Wednesday, September 28, 2011

An Educator’s Virtual Classroom: Edmodo Style

Since I stumbled upon the virtual classroom website Edmodo, I have approached education in a slightly different manner. To put it simple, I have been able to re-create a classroom setting that is engaging and refreshing for both my students and myself. The following is how I use Edmodo in and out of the classroom.
  1. Direct Communication: As with many things, students need to know and understand what is expected of them. In particular, I use Edmodo to list assignments, answer questions, and communicate with parents. What I like most is that I can add assignments to the calendar that are automatically listed as either an assignment or an upcoming event. Assignments have past due dates while events simply remind the student there’s something due. Nevertheless, students see both bits of information seamlessly. This helps when a student is absent or forgets to write the homework from the board because there’s a central online location as a backup.
  2. Folder Management: Edmodo allows the teacher to create endless folders. Since I teach multiple subjects, I use their folder management system to dump all resources into and then share the folders with each class depending. In addition, I place many of my daily quizzes into a folder and share with the class just before initiating the exam. With the use of a computer lab, students simply refresh the browser and the folder appears – giving students the access to the PDF file.
  3. Collaboration and Feedback: In conjunction to the folder management, I use Edmodo to engage students in collaboration sessions, setup virtual small groups, and receive feedback.
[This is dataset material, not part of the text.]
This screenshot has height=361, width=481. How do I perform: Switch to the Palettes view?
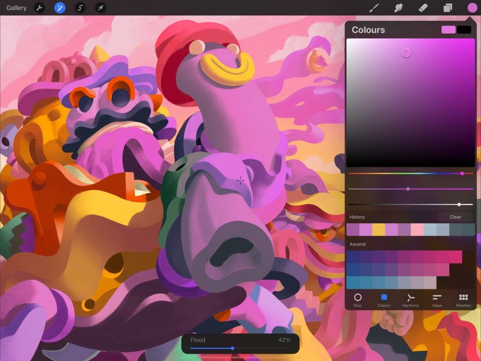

Subsequently, I enjoy using the poll feature on Edmodo after homework and quizzes to allow students to submit which questions were the most difficult. I use this data to determine my discussion and will typically go the most requested questions.
Now that Edmodo and StudyBlue have joined hands in a digital partnership, I can certainly add several ways to enrich my classroom.
  1. Direct links: Students will receive direct links back to their StudyBlue flashcards as well as an “all-star” deck in which I’ve merged personally. As a side note, my students are responsible for building their own flashcards; however, I will merge those in which I see fit together into a single deck that encompasses the necessary criteria.
  2. Speed drills: With a link, I will share the URL to a common deck for students to study as a speed drill. This would include students using the quiz function on StudyBlue and practicing their vocabulary in class in 10 minute increments. Students must continue their practice until master is achieved – 100% score.
  3. Embedding: While this is not currently an option, I can imagine that StudyBlue would add this option as a function to export or embed flashcards through a widget. This would further enhance the functionality of one’s use by embedding flashcards directly into Edmodo. Students could login and have that as their homepage each day in class and that could serve as an easy, yet effective, warm-up strategy.

Daniel Rothrock

Disclosure: Daniel is a user and Teacher Advocate for StudyBlue.